Me paro aquí para extender este punto. ¿A quién y cómo hay que integrar? Por supuesto, además de a la mayoría natural de la sociedad europea, a todos los inmigrantes legales que siendo de la raza que sean decidan sumarse al proyecto cultural común europeo que pasa por la recuperación de las raíces de nuestra identidad: cristiana y pagana, garantizando con leyes antirracistas no solo la no discriminación sino la dignificación plena de su persona, y a las minorías sexuales, reconociendo o bien el matrimonio homosexual o la unión civil de plenos derechos. Se trata de sumar sin discriminar por la condición, de tal modo que quien no sume no sea porque no se le deja participar o se le rechaza, sino simplemente porque no quiere, lo cual cambia, y mucho, las cosas.
Estoy convencido de que, de hacerse así, una gran mayoría puede cambiar el curso de la historia europea. Pero hemos de tener en cuenta algo importante, la épica, a la que tan dada son los líderes mesiánicos es mala compañera en estas lides. Debe predominar la praxis, un pragmatismo resolutivo y que no tenga ningún tipo de miedo en tomar las decisiones que correspondan para establecer un nuevo modelo de sociedad: ordenado, institucionalista, con un Estado al servicio de la población y que proteja a los sectores populares de la esclavitud a los que les pretende llevar el mercado financiero, que se base en la economía productiva, en la economía social de mercado y en el que se instale un sentido de pertenencia a la comunidad, en el que la nación propia y Europa sean los referentes.
El Estado debe estar al servicio de los ciudadanos y no de los especuladores ni de grupos de parásitos, que en pos de causas idealistas-culturales, lo estrujen en su interés personal.
Debe devolverse a la vida social y comunitaria, al espacio público, un lugar predominante. Hay que superar el atomismo, el egocentrismo y el narcisismo individual y convertir los foros, las calles, las plazas, los templos en zonas vitales, plenas de energía. Centros de vida y comunicación, de amistad y de solidaridad, donde se generen propuestas e ideas para mejorar la vida colectiva.

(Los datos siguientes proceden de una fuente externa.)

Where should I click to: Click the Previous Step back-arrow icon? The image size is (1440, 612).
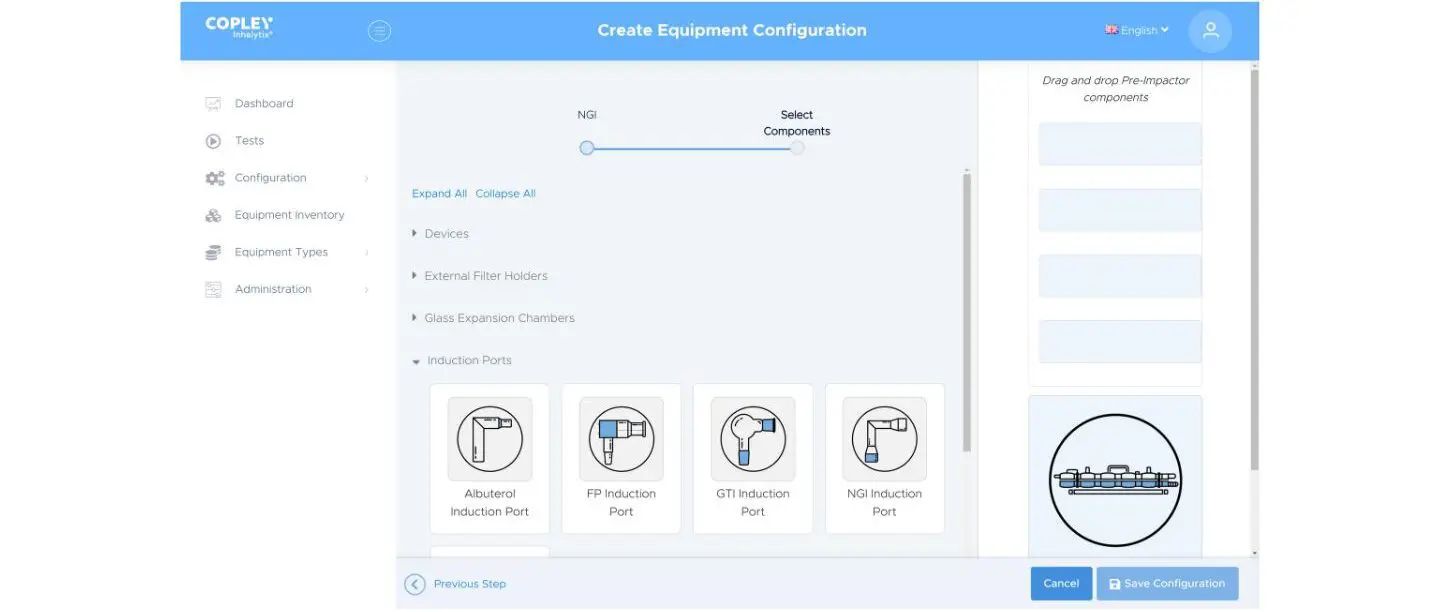[x=414, y=583]
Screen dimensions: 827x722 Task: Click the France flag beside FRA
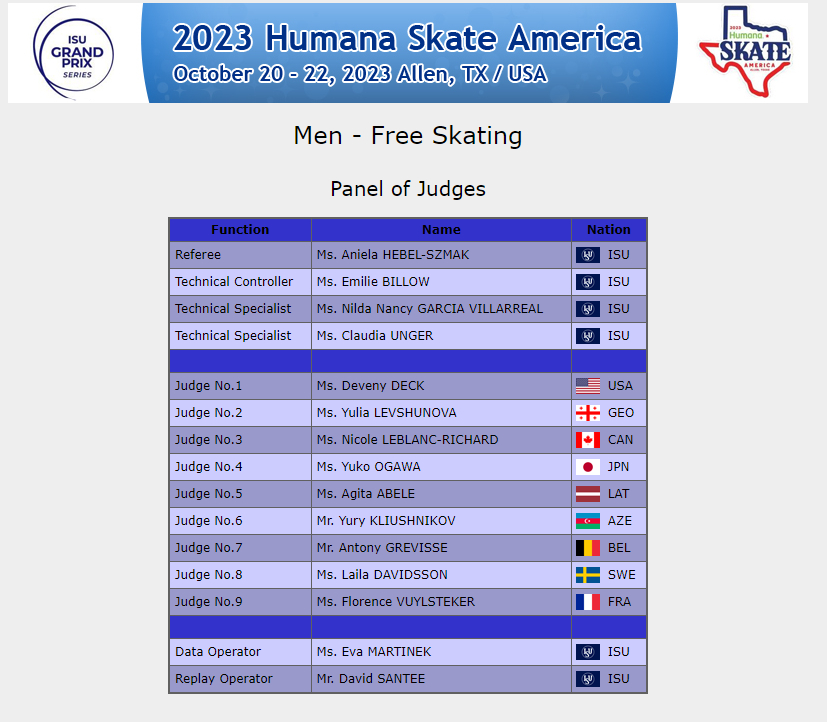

Es necesario reconocer y potenciar el patrimonio cultural, que incluyen las tradiciones propias de cada nación, así como la preservación del medio ambiente, desarrollando políticas activas de preservación ecológica que incluyan también las grandes ciudades, nidos de contaminación y estrés.
La democracia debe seguir siendo el sistema político, pero con reformas sustanciales para que no esté al servicio de unos pocos, y por supuesto, debe implantarse la democracia directa a todos los niveles, desde el municipal al nacional.
Y lo más importante, la educación. Deben volver a recuperarse el sentido del orden, de la disciplina, de la jerarquía, de la autoridad, los valores que generan carácter y fortaleza de espíritu, además de orgullo de pertenencia. Las humanidades deben volver a ser la base de toda formación y hay que hacer una apuesta fuerte por la excelencia en todos los sentidos, fomentando la ciencia y la tecnología.
Las personas deben recuperar su dignidad, su sentido del honor, y su autocontrol. Y una vez instalada una libertad de elección suficiente para que ningún ciudadano pueda sentirse discriminado por razones de sexo, raza o identidad sexual,  hay que poner freno a las drogas y al alcoholismo juvenil, y no me refiero, como comprenderán, a las pedagógicas campañas de información tan usuales en nuestros días. Me refiero a leyes que establezcan límites claros.
Quien consiga esto, que son solo algunos ejemplos de lo que a mi modo de ver debería hacerse, desde la firmeza y la buena voluntad (el arribismo o el odio como motores de una intención siempre conducen al fracaso) mueve Europa. No lo duden.